(Stored items)
——

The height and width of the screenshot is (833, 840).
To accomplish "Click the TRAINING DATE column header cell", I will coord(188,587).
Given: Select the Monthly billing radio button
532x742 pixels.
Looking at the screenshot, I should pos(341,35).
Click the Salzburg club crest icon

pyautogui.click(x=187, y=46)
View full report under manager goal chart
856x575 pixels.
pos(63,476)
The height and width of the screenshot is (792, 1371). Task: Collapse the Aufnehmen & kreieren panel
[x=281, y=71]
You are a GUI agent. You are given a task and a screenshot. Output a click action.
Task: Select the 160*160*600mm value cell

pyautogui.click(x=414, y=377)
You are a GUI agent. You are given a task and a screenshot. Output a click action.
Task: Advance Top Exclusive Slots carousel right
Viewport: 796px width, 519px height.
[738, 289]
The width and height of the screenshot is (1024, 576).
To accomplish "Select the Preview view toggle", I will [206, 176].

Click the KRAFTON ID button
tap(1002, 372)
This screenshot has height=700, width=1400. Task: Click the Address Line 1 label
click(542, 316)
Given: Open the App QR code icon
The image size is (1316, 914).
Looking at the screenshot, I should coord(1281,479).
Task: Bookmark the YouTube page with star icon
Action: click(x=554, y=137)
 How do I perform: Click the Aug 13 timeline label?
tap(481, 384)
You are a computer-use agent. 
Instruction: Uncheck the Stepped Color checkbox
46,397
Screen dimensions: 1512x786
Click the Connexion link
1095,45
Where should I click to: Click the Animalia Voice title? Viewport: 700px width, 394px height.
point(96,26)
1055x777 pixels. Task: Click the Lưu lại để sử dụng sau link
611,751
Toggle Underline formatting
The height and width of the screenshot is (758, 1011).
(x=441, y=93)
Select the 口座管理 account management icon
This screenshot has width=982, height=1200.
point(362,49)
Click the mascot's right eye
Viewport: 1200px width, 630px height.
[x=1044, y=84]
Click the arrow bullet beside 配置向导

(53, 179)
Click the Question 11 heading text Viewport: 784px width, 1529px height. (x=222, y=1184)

——

A single number is required: the count of lines in the data above that include the word "accomplish".

ANSWER SECTION:
2